Don’t Get Fooled By Organizational Network Analysis: Data Collection Matters!

In the beginning of 2017, Deloitte published the global human capital trends for that year. They found out that 71% of companies saw people analytics as a high priority in their organizations and that organizational network analysis would see an explosive growth.

Now, we are in the beginning of 2018. Time to reflect on this explosive growth of Organizational Network Analysis. Why? Because with such a growth, the providers of Organizational Network Analysis – like us at Innovisor – have a responsibility. The responsibility is to minimize noise and to maximize the value for companies.

What is the noise around Organizational Network Analysis?

Through my conversations with those who are interested in Organizational Network Analysis, I have observed that there is a good understanding of what Organizational Network Analysis is. Obviously, publications from Bersin by Deloitte and the lively discussions in the global People/HR Analytics communities have helped greatly with this awareness.

It is the approach that contains most noise. It is for many people not clear what data are collected for the generation of the unique insights and the recommendations on specific actions. And it matters what and how you collect data.

Data Collection: Active or Passive Data Collection

The data foundation for an Organizational Network Analysis is either based on data that are collected passively or actively.

Passive data collection occurs by monitoring behavior through sophisticated technologies of for example email traffic. Active data collection occurs by asking people to answer via a survey.

The market of Organizational Network Analysis has increasingly moved to passive data collection. The simple reason for this is that the active data collection has been faced by a decreasing number of people who opted-in. At the same time, the advances in sophisticated technologies, has made it easier to collect data. Now you don’t need to ask people to share their input; you can track their behavior and relationships automatically.

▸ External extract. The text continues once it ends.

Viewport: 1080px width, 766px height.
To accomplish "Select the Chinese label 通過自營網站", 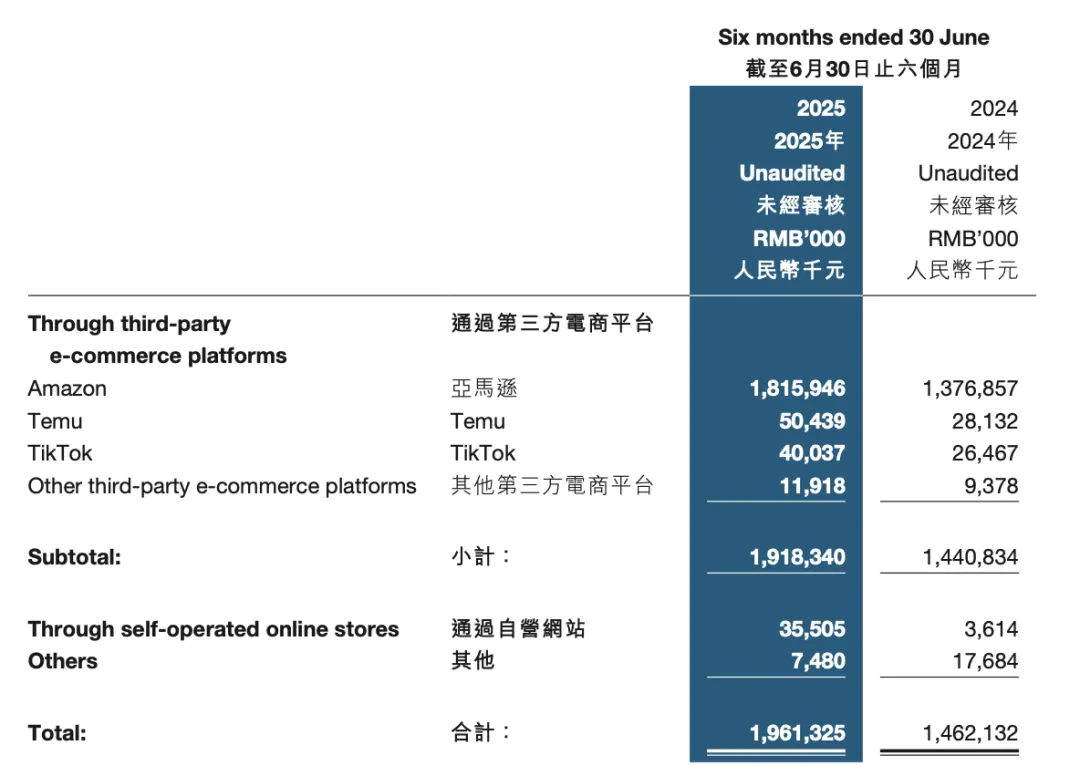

The opt-in issue can however easily be fixed. It is not because people don’t want to share their input. It’s because companies are not transparent enough to tell their employees, why they want people to respond. At Innovisor, we do not have an opt-in issue due to the emphasis on communications.

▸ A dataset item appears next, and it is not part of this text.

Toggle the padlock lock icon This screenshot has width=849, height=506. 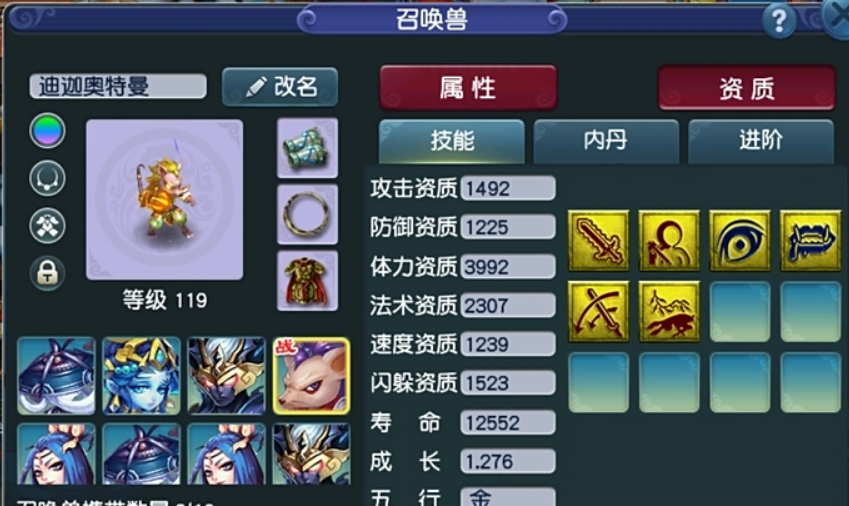tap(48, 273)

What is the problem with the growing move to passive data collection?

I believe it is the wrong path to generate unique insights and actionable recommendations based on passive data. The validity of data through passive data collection is troublesome when comparing it with active data collection.

Firstly, because when you track; you observe without intervening or without fully understanding the context of a relationship. The analyses of these observations are therefore then strongly influenced by the personal biases of the observer. A global manufacturing company used all metadata from their email system. They looked at who wrote to whom, when, where and much more. This gave them a lot of insights on how they communicated, but not much about why. The context or meaning of the relationship is missing and with that almost impossible to use to get actionable recommendations. And even if the sophisticated technologies would give an organization the possibility to index full emails, this would be challenged by data privacy and ethics.

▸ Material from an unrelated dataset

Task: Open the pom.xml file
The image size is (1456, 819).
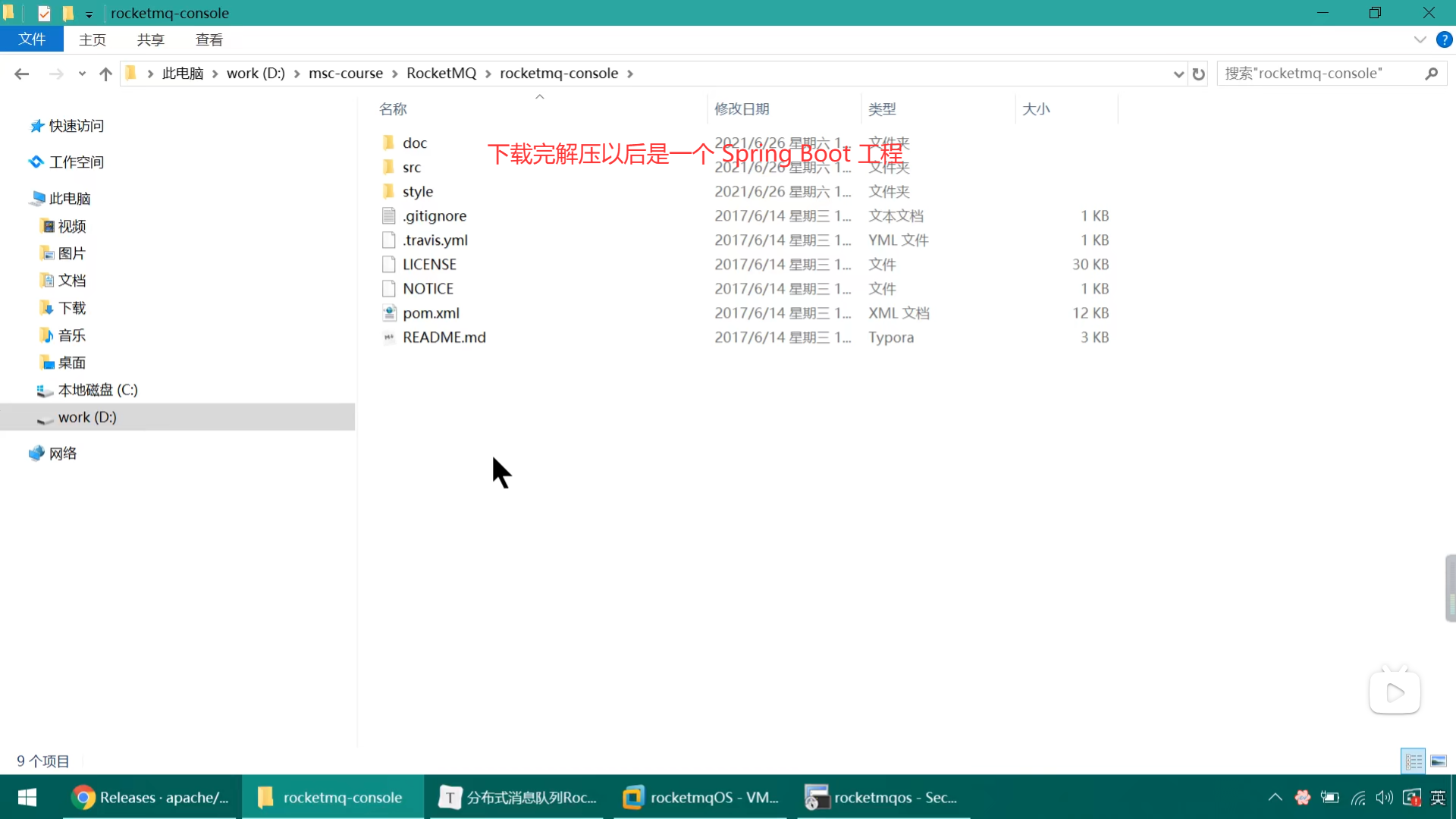Action: coord(431,313)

Secondly, because you are often looking at incomplete data that can’t represent the whole organization. This is often the case when using data from Enterprise Social Network platforms. A global professional service company had 220,000 unique accounts connected to their Enterprise Social Network platform. When looking closer at these accounts, only a limited number of accounts were active accounts. They were too few and there was little updated content. A classic example of the 1-9-90 rule of thumb: 90% only view content, 9% edit content, and 1% actively create new content.

Conclusion

Do not compromise on the data foundation.

  • The data should be representative and cover most of the organization. Not only those that are visible on enterprise social network platforms and the more extrovert employees, because according to our work on identifying key influencers, time after time we can see that introverts have more influence — Read: Why Introverts Have More Influence
  • The data should be contextual. Why is there a relationship between two persons? Is this because you go to one person because he or she is competent? By understanding why people connect, unconscious biases in the analyses are eliminated and you can get to actionable recommendations. Active data collection is therefore most preferable! The challenge is of course to collect data through surveys from as many possible employees. Survey design and communications to the organizations are just a couple of key success factor.